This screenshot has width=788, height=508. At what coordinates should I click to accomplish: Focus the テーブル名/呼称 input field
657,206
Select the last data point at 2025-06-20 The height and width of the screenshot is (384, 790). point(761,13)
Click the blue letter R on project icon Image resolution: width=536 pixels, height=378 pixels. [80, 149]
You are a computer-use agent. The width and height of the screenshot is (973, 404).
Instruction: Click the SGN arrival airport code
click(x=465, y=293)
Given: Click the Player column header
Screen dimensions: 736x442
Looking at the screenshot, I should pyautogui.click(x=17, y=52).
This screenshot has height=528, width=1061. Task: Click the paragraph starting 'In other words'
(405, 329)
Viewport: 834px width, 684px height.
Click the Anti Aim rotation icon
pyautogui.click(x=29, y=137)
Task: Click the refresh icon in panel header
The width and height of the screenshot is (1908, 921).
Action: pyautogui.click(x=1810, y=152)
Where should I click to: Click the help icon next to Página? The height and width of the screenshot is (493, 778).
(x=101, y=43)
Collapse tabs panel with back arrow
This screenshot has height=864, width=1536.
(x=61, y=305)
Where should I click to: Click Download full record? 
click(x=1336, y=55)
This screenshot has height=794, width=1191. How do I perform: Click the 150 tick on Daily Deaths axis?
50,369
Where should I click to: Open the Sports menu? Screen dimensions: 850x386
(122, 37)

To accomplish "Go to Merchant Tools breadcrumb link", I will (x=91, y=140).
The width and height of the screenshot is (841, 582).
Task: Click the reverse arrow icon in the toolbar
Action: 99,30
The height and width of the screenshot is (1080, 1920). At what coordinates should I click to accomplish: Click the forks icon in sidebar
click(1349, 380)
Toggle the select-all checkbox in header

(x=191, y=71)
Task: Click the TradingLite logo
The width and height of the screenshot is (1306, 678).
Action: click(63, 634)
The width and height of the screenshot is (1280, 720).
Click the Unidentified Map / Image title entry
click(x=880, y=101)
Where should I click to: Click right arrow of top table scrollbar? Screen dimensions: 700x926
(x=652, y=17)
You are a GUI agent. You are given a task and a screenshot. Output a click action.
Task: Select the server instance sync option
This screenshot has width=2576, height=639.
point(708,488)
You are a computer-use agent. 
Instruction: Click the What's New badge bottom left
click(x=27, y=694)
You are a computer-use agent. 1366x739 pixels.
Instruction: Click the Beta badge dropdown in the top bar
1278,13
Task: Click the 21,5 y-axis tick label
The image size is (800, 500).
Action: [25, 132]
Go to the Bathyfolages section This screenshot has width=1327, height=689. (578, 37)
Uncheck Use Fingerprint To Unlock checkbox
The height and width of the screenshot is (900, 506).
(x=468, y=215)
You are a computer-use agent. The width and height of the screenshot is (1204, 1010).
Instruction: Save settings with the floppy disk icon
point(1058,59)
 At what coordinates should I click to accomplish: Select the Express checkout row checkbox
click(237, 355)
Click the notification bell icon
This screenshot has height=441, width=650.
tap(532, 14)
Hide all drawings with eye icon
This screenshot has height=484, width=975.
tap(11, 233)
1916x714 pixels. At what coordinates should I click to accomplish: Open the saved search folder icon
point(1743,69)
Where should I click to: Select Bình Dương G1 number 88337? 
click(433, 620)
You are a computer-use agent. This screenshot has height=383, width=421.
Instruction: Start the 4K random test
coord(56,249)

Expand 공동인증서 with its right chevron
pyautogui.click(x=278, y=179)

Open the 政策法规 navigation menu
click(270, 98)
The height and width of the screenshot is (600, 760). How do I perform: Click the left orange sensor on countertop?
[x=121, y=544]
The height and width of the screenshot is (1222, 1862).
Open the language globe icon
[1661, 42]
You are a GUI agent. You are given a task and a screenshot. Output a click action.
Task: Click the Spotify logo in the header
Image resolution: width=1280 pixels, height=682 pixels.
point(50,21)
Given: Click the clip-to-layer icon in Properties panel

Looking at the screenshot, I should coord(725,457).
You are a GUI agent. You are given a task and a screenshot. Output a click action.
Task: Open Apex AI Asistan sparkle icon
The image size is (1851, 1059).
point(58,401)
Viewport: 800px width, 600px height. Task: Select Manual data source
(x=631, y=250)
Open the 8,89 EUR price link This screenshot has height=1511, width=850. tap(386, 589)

## WORK ITEM
Search the data for "computer". Copy every matching line.

## RESULT BELOW
You are a computer-use agent. The width and height of the screenshot is (973, 404).
You are a computer-use agent. 
You are a computer-use agent. 1366x739 pixels.
You are a computer-use agent. The width and height of the screenshot is (1204, 1010).
You are a computer-use agent. This screenshot has height=383, width=421.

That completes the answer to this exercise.